Jurisdiction and Locus Standi:

  1. The Client hereby consents to the jurisdiction of the Magistrate’s Court in respect of all legal proceedings NGDA connected with this agreement, notwithstanding that the value of the matter in dispute might exceed the jurisdiction of the Magistrate’s Court.
  2. Notwithstanding the above, NGDA will be entitled to institute action in the High Court having jurisdiction.
  3. Should NGDA so choose to use Arbitration as a forum, The Client hereby consents to any official forum of arbitration pointed out by NGDA.

Domicillium Address:

  1. for all purposes under this agreement including the giving of any notice, the service of any proceedings NGDA and for all other purposes arising from this agreement, The Client hereby chooses its domicilium citandi et executandi at the chosen address of The Client stipulated on the face of the quotation.
  2. Any party may by notice to the other party change its domicilium citandi et executandi to another physical address and/or fax number in the Republic of South Africa, provided that such change shall become effective only on the 7th day after receipt of the notice.
  3. Notwithstanding anything to the contrary herein contained, the written notice or communication actually received by a party shall be an adequate written notice or communication, notwithstanding that it was not sent to or delivered at the chosen domicilium citandi et executandi.


No indulgence, latitude, extension of time or omission by NGDA shall constitute a waiver by NGDA of any of its rights under this agreement and shall not amount in an appropriate instance, to a condonation by NGDA of any act or omission on the part of The Client as such and The Client’s conduct shall under no circumstances whatsoever give rise to a defence of estoppel. The acceptance by NGDA of any payment by The Client after cancellation of this agreement shall not be deemed to be a waiver of NGDA’s rights or a novation.

Entire Agreement:

The parties agree that this agreement is the entire agreement between them. No variation thereof or waiver of any rights, obligations or consensual cancellation hereof shall be of force or effect unless reduced to writing and signed by both parties.
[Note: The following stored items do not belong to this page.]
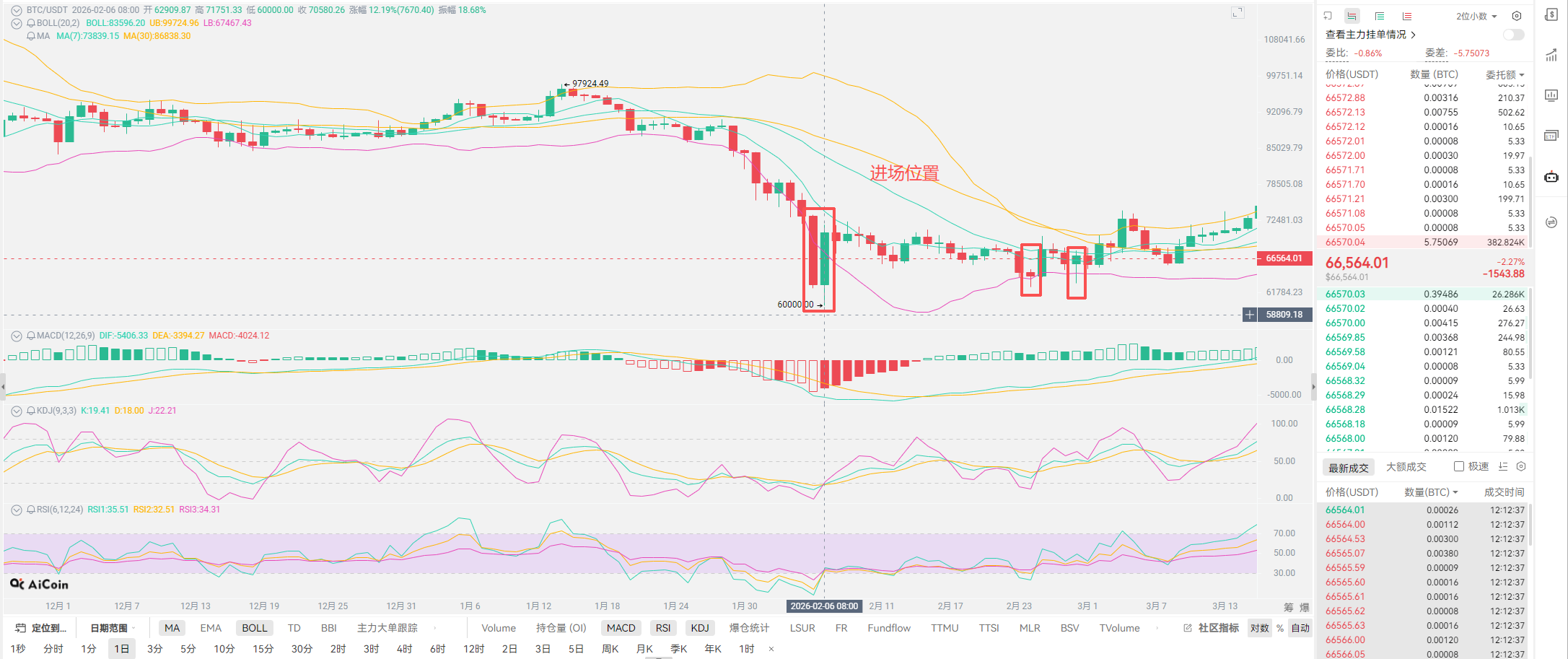Collapse the MACD indicator panel
The width and height of the screenshot is (1568, 659).
[17, 336]
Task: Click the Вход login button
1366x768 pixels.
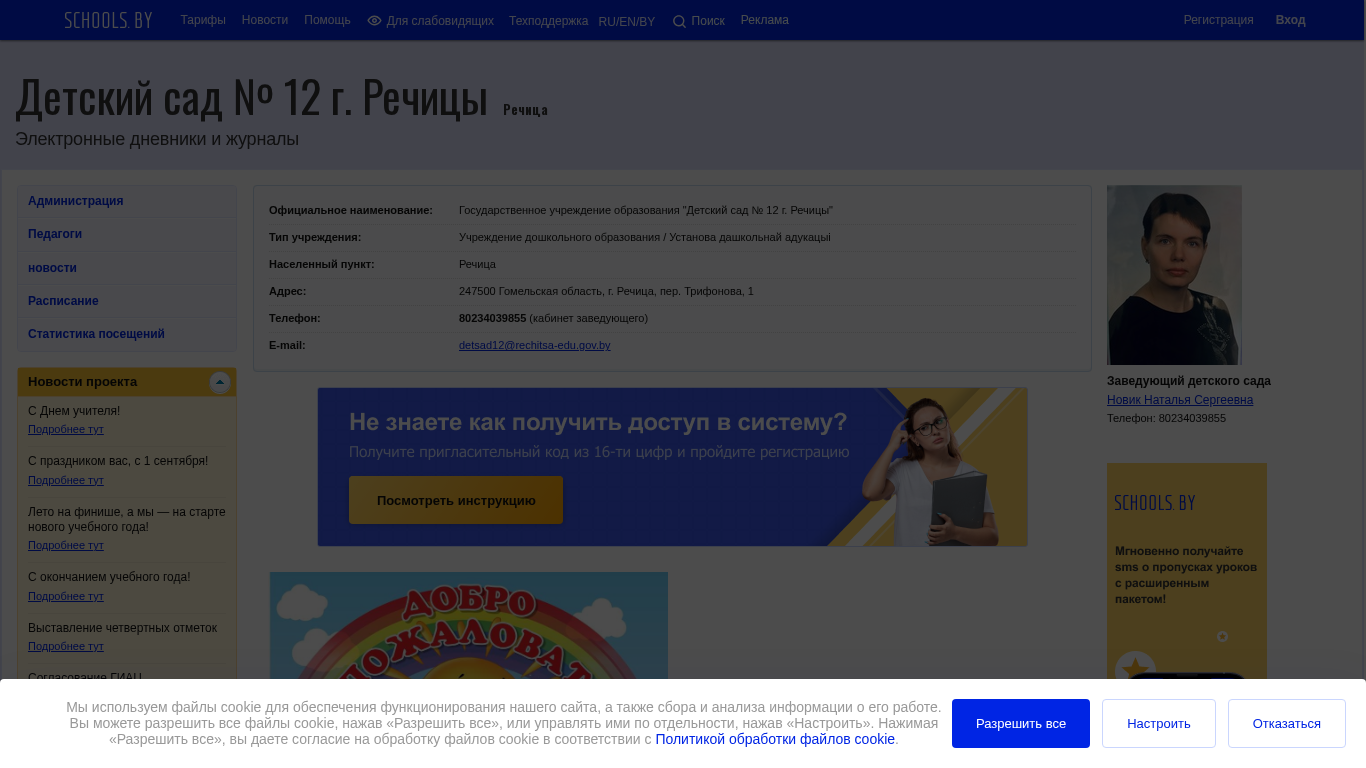Action: point(1290,20)
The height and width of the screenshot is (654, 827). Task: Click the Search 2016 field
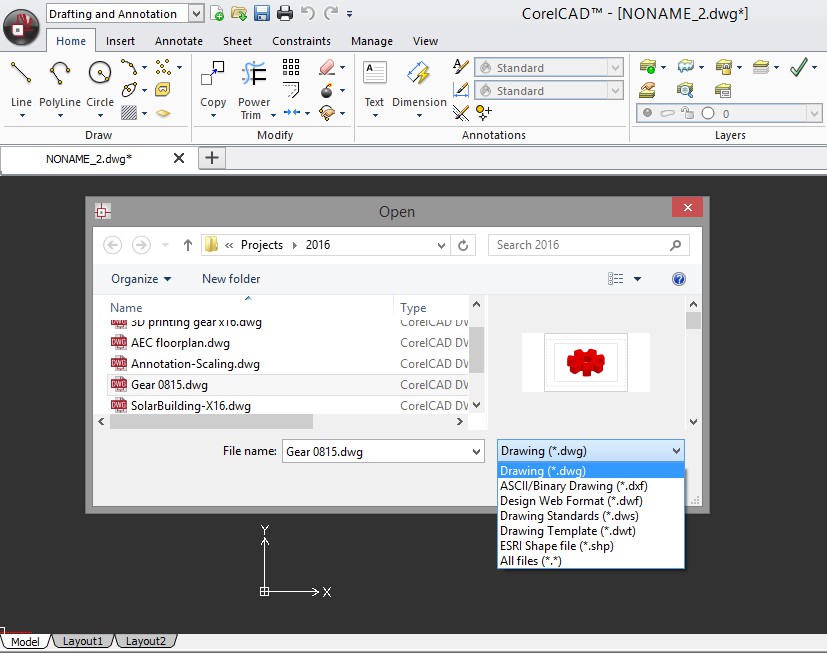580,245
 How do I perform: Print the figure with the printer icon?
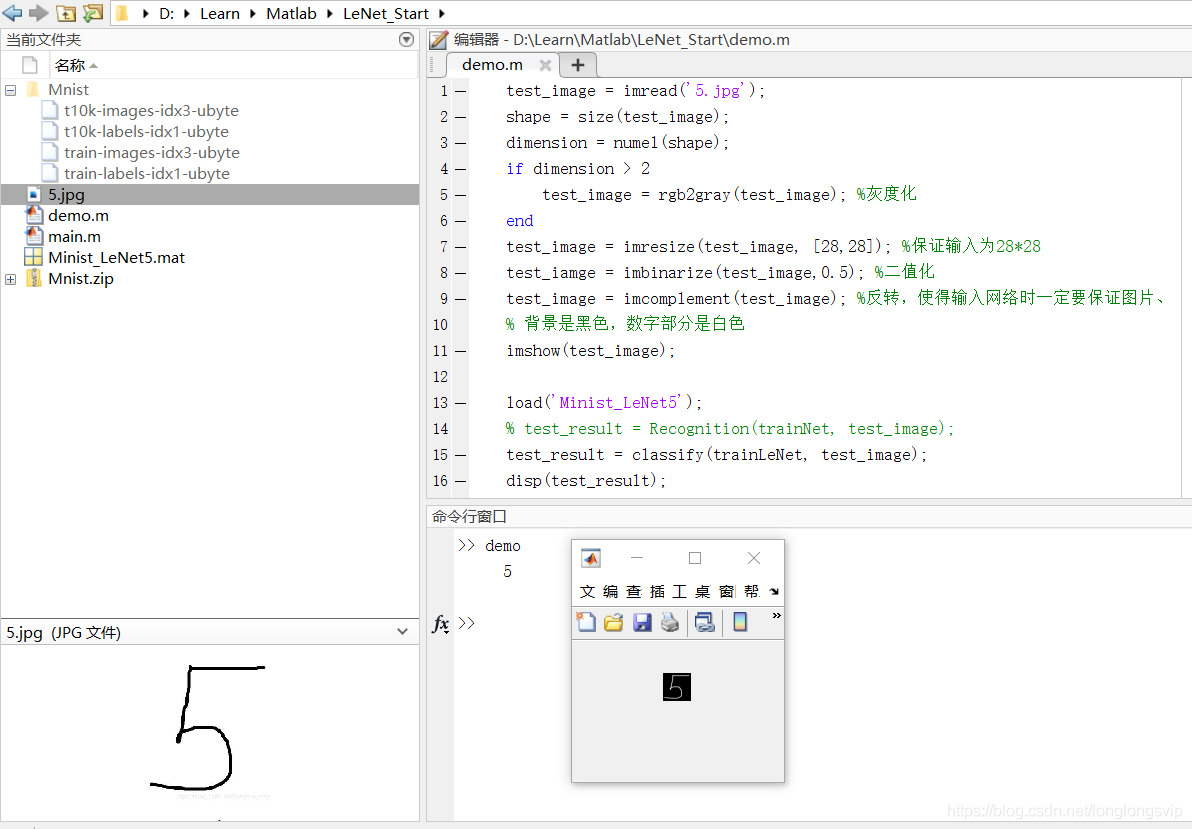pyautogui.click(x=670, y=622)
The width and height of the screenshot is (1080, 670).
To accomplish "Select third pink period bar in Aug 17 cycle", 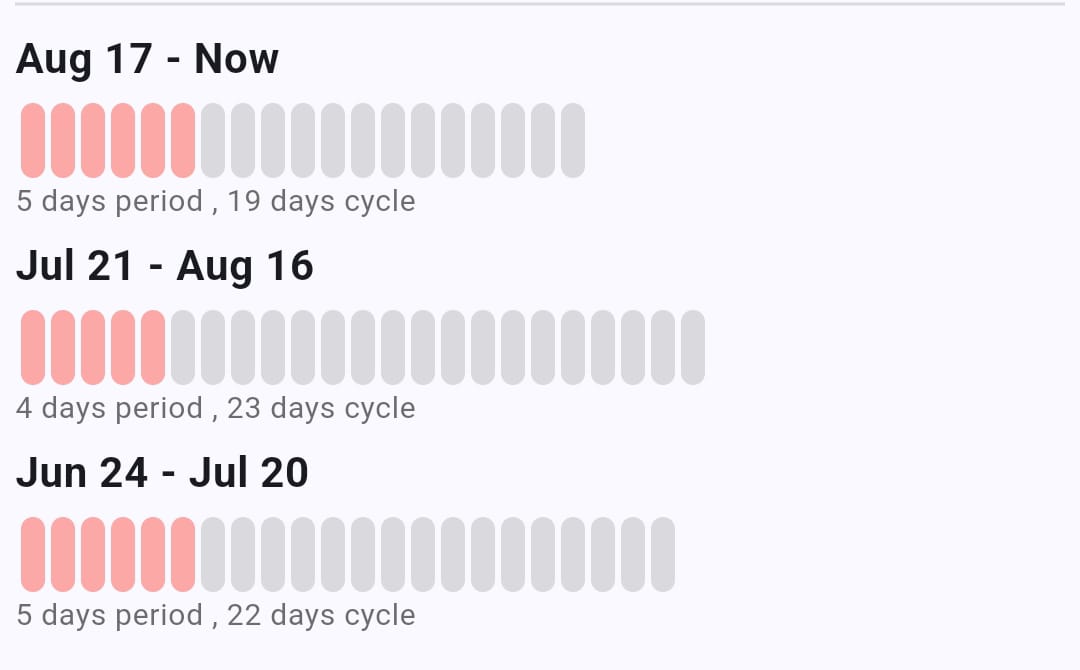I will pos(93,140).
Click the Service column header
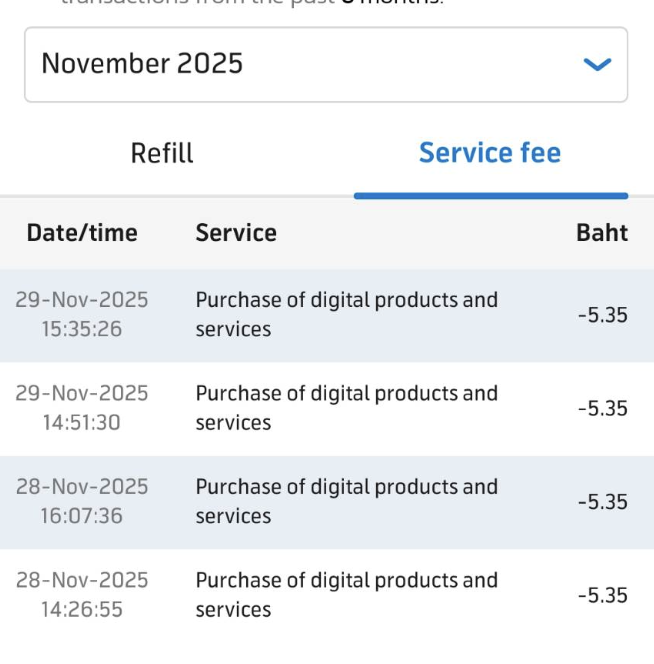The image size is (654, 664). pos(236,233)
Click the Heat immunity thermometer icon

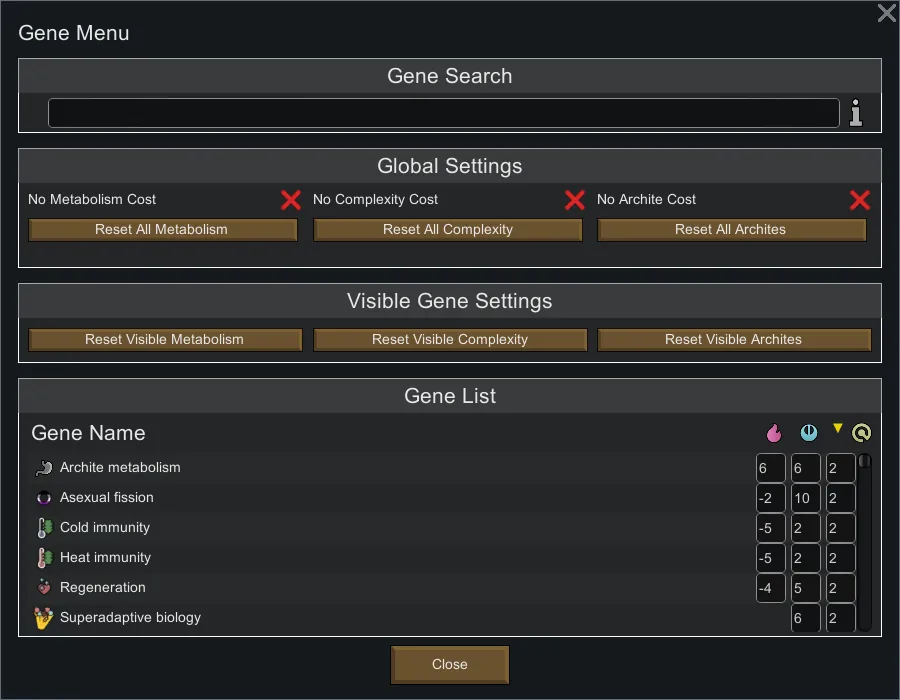coord(43,558)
Terms and conditions referred to in this document will be applicable to the relationship between NGDA and The Client in whatsoever other capacity the parties may here and after relate to each other, with the understanding that the principles laid down in this agreement will as a rule, unless pertinently stated otherwise, supersede all other agreements and relationships between the parties, with special reference to quotations and invoices and the burden of proof will in all instances be on The Client and not on NGDA.